The process of laundry is put the dirty cloths into the basket, then water is poured in to let the cloths soaked with the water. Then press out the water from the cloths, and pour in water again for rinse. The rinse-press process repeats for $$n$$ times then you get some wet but clean cloths.

Obviously, the laundry assumes the dirt on the cloths is water-soluable (or not, so we need some soap to emulsify), and we should not expect laundry to remove all dirt perfectly.

This is the model of a laundry:

At first soak-press cycle, water of amount $$V_0=r+V_1$$ is poured in to dissolve the dirt of mass $$m_0$$, and water of amount $$V_1$$ is pressed out. Assuming perfect dissolve and even density of the solution, the concentration of dirt conserves before and after the press:

$\frac{m_0}{V_0} = \frac{m_0}{r+V_1} = \frac{m_1}{r}$

where $$m_1$$ is the mass of dirt remain (in the water of the wet cloths, which holds water of volume $$r$$) after the press.

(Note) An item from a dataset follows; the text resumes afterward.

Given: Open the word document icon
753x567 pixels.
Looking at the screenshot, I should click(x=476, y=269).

At subsequent soak-press cycles, similar conservation law applies:

\begin{align} \frac{m_{k-1}}{r+V_k} &= \frac{m_k}{r} \\ \therefore\qquad m_k &= \frac{r}{r+V_k}m_{k-1} \\ &= \prod_{i=1}^k \frac{r}{r+V_i} m_0 \\ m_n &= \prod_{i=1}^n \frac{r}{r+V_i} m_0 =\prod_{i=1}^n \frac{1}{1+V_i/r} m_0 =\left[\prod_{i=1}^n (1+V_i/r)\right]^{-1} m_0 \\ &\ge \left[\frac{1}{n}\sum_{i=1}^n (1+V_i/r)\right]^{-n}m_0 \\ &=\left(1+\frac{V}{rn}\right)^{-n}m_0 \end{align}

where we define $$V=V_1+V_2+\cdots+V_n$$ to be the total amount of water pressed out (total amount of water used is therefore $$V+r$$); and $$m_n$$ is the amount of dirt remained in the water of the wet cloths after $$n$$ wash cycles; and the inequality above is due to $$\textrm{AM}\ge\textrm{GM}$$.

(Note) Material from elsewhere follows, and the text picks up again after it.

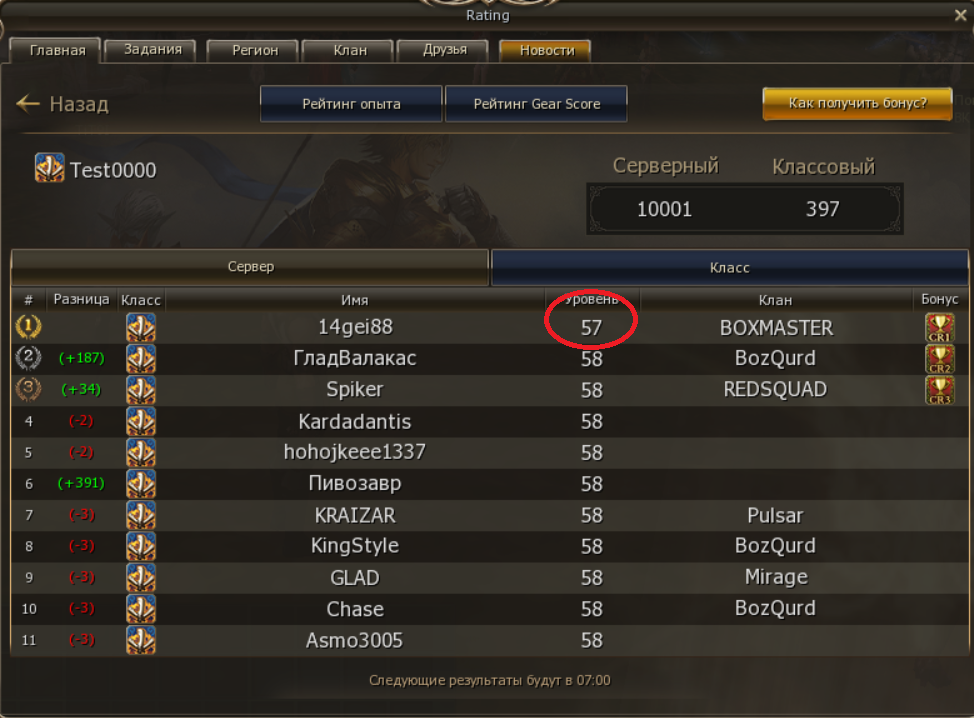Click the class icon beside Test0000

Assume we fixed the amount of waste water $$V$$, and fixed the number of wash cycle $$n$$, then to minimize the remaining dirt $$m_n$$, we have to make each $$V_i$$ identical so that the AM=GM and make the equality above holds. That is, the best way to wash is to use water

$V_i = \frac{V}{n}$

Since the laundry basket has fixed volume, this means to keep the water level fixed in every wash cycle.

If we do not care about the electricity used and the time spent on laundry, we may use as much wash cycle as possible to make the cloths clean. However, the law of diminishing return applies and the amount of dirt remains approaches to

\begin{align} \lim_{n\to\infty} m_n &= \lim_{n\to\infty}\left(1+\frac{V}{rn}\right)^{-n}m_0 \\ &= e^{-V/r}m_0 \end{align}

To make $$\lim_{n\to\infty} m_n = 0$$, we need also $$V=\infty$$.